In pursuit of the OpenEd Evangelist badge, I drafted an argument supporting the adoption of open education (see blog post of argument here). I then had a conversation with a member of the faculty at an institution of higher education.
We had met regarding the development of some on-line instruction for the use of students on the campus. As we talked, I discussed some of the issues outlined in my argument post (referenced earlier) and expressed my belief that the efforts of the faculty member could be a blessing far beyond the course and student population we were then discussing.
I mentioned the possible use of OER in the development of the content for the course we were discussing. I also proposed that we actually develop some of the content we were planning to put on-line and that we openly license that content. I suggested that we might want to consider only using content that was openly licensed and then licensing the course as OpenCourseWare and making it available on-line.

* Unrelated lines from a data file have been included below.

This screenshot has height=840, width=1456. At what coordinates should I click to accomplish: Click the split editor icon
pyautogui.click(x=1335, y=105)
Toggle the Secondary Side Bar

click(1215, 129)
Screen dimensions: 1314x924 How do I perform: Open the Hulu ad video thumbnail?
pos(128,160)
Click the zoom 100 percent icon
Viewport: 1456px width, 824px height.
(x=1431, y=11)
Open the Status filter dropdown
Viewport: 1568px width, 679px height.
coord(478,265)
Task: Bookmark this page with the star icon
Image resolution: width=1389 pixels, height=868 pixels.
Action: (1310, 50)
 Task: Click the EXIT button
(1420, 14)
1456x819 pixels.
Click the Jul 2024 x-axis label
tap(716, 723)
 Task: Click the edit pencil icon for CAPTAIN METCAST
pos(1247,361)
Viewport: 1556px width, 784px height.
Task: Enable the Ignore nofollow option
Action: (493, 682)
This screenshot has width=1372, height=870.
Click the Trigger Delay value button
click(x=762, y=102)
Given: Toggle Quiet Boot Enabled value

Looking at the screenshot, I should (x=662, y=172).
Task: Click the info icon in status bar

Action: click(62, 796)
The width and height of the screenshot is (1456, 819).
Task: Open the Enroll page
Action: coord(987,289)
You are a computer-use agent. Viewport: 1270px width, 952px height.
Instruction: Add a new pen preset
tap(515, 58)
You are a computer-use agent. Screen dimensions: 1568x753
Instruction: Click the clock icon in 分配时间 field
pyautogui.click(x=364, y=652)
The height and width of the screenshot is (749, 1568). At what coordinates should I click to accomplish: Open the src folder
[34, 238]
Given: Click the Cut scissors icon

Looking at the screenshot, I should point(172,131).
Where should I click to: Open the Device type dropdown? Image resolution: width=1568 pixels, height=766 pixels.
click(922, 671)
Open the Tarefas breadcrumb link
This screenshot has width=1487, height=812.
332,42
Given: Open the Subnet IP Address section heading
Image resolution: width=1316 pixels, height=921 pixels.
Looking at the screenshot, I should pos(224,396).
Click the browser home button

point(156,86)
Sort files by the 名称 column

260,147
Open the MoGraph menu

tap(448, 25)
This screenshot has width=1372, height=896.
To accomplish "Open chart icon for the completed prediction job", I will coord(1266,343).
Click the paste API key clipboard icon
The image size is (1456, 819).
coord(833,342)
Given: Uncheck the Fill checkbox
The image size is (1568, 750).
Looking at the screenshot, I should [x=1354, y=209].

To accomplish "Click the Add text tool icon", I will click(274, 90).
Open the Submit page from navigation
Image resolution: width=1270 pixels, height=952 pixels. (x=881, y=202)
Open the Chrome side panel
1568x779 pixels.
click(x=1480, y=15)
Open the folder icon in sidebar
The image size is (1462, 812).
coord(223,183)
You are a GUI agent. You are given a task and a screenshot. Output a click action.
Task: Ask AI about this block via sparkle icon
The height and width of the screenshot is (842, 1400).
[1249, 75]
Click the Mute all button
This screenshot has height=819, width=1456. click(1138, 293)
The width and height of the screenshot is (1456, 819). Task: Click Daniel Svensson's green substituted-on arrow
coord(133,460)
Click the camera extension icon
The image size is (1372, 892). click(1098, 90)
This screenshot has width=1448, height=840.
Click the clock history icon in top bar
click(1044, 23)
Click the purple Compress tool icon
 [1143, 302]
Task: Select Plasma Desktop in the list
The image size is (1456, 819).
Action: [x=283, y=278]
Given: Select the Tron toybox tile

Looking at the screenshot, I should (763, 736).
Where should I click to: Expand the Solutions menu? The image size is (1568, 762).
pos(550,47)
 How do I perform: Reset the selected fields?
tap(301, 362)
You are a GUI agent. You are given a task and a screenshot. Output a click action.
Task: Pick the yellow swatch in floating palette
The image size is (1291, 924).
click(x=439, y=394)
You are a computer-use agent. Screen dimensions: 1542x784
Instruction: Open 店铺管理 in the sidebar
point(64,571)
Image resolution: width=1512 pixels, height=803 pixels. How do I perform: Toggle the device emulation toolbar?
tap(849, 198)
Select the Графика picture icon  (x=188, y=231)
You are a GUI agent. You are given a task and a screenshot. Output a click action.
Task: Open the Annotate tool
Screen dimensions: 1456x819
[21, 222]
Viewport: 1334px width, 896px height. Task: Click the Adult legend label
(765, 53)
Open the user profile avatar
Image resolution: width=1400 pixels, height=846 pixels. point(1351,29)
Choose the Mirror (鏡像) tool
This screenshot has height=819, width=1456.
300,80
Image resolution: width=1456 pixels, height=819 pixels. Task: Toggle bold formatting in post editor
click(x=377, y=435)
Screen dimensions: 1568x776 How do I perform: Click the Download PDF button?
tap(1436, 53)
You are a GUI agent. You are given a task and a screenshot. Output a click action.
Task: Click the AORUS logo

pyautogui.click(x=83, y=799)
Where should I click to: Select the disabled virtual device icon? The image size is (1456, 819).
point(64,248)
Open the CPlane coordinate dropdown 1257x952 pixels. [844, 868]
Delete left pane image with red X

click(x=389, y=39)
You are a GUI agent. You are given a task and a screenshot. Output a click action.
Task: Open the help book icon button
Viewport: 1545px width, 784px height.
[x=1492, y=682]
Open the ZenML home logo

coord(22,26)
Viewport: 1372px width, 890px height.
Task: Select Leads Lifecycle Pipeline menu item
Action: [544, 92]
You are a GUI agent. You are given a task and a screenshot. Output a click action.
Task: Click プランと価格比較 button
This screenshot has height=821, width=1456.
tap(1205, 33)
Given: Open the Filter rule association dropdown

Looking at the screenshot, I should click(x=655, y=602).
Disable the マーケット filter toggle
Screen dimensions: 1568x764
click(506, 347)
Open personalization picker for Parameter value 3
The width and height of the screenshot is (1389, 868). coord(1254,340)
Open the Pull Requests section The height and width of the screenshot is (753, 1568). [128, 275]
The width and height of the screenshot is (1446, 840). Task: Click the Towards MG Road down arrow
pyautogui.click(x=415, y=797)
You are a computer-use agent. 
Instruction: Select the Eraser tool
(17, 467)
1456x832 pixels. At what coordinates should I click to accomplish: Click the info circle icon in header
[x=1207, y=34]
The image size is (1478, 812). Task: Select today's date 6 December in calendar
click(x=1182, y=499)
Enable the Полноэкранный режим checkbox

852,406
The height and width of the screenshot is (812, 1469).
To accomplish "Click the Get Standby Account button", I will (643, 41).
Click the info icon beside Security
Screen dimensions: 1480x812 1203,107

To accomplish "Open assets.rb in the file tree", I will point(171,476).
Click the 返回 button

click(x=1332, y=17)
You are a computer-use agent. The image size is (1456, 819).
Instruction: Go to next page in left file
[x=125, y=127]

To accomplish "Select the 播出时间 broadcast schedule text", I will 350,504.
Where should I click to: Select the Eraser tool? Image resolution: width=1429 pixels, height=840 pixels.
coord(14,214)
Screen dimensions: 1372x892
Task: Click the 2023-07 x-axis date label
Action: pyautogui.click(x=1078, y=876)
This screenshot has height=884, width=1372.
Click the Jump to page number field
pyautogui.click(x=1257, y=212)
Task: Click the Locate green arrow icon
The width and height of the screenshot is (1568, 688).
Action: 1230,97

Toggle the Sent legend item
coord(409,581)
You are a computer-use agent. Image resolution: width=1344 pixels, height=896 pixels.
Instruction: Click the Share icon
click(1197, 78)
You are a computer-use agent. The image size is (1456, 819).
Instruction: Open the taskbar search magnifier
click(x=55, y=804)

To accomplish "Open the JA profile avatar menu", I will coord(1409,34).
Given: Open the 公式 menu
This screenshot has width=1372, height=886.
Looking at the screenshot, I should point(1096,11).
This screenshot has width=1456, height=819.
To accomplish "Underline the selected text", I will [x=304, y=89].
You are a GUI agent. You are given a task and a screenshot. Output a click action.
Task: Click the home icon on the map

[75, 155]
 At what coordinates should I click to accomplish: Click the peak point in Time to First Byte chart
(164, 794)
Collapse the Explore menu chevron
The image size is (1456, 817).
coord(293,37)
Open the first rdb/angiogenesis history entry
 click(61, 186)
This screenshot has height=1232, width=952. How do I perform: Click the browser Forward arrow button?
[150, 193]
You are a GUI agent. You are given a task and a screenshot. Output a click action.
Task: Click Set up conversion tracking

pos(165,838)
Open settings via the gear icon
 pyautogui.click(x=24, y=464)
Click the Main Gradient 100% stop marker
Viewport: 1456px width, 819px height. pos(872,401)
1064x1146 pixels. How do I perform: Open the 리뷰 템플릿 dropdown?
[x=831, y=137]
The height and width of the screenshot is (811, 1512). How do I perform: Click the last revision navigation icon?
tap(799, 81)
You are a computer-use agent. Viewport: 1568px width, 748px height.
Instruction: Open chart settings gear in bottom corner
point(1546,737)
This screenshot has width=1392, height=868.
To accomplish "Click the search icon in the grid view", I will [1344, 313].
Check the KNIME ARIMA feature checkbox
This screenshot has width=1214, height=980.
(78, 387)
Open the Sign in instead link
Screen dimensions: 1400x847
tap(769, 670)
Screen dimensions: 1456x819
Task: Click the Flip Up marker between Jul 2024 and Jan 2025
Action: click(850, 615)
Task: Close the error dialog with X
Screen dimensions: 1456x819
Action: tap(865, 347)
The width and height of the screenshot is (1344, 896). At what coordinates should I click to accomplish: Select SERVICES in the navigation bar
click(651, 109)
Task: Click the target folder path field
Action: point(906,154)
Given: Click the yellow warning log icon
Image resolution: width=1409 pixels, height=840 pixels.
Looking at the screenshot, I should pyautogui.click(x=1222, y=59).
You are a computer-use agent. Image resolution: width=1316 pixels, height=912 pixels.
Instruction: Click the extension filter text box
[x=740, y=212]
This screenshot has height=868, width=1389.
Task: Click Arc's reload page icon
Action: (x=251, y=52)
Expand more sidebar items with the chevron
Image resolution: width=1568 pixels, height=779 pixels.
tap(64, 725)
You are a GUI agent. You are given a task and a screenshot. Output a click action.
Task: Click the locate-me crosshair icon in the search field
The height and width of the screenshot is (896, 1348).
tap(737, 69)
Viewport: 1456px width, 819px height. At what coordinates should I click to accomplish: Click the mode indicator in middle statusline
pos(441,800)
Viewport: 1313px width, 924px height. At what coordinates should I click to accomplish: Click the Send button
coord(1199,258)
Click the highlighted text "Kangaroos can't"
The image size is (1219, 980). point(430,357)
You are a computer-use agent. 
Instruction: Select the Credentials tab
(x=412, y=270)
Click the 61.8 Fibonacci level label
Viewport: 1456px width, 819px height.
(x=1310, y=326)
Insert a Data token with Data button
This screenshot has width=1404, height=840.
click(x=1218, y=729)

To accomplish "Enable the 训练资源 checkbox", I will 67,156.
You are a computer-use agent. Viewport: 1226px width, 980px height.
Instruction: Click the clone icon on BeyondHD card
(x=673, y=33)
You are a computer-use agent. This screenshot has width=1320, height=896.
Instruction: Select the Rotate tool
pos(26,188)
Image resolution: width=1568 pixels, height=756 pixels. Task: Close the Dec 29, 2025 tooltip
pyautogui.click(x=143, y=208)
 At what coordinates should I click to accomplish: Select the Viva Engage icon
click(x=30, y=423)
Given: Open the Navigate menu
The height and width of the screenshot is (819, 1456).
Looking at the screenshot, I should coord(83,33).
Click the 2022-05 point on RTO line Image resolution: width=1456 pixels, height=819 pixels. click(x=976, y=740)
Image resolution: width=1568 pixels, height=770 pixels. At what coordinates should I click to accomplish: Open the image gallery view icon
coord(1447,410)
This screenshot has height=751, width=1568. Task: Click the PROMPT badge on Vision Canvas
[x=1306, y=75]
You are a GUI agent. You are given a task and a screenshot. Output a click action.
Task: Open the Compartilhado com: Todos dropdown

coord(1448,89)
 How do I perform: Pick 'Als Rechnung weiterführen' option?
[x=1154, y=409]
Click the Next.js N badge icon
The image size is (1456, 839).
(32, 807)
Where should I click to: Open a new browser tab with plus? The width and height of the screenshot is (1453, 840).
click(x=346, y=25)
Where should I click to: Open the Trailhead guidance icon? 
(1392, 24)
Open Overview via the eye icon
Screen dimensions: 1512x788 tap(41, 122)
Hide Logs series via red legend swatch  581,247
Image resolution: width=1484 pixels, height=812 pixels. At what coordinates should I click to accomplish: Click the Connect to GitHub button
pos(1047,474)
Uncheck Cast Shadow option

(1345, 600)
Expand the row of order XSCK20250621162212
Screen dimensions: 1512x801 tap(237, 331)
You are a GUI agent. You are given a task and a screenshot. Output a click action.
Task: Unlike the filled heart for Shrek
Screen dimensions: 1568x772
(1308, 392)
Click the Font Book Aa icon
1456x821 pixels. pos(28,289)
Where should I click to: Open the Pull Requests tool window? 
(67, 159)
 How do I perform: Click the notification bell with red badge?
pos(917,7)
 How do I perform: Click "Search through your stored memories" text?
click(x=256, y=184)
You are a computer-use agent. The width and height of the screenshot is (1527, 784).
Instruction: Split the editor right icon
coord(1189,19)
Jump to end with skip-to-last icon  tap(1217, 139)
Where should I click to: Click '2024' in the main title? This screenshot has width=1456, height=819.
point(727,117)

The faculty member was familiar with MIT OpenCourseWare and had been considering how curriculum might be offered that way from the institution. In fact, this faculty member had designed a curriculum that progressed through several levels of instruction (foundation, upper division, graduate) for different topics in the field that was part of their curriculum. We discussed how we might follow that map and develop a complete curriculum plan for each specific topic and make that available openly as well.
The last point that I emphasized was that we could make these courses part of the instructional strategy in the classrooms on campus. These courses would be advertised as supplementary materials available 24x7 to matriculated students is support of their learning. This would position the open courses in the strategies supporting on-campus students and justify expenditure of faculty time to develop the courses and department and institutional funding to develop and maintain them.
There was an agreement that we would proceed with the course we were then discussing in the format that was already proposed due to time constraints. But we identified two general education level courses that we would commence a project in the near future to produce as OpenCourseWare. I have prepared the budget and I am awaiting official project approvals (and developer assignments) to begin course design and production.
I was pleased to encounter a faculty member who was progressive in thinking about the sharing of knowledge and curriculum openly with learners around the world. I am almost afraid to approach other faculty on campus because I don't believe that all of them will be as receptive. But that will be an opportunity to assess just how persuasive my arguments are.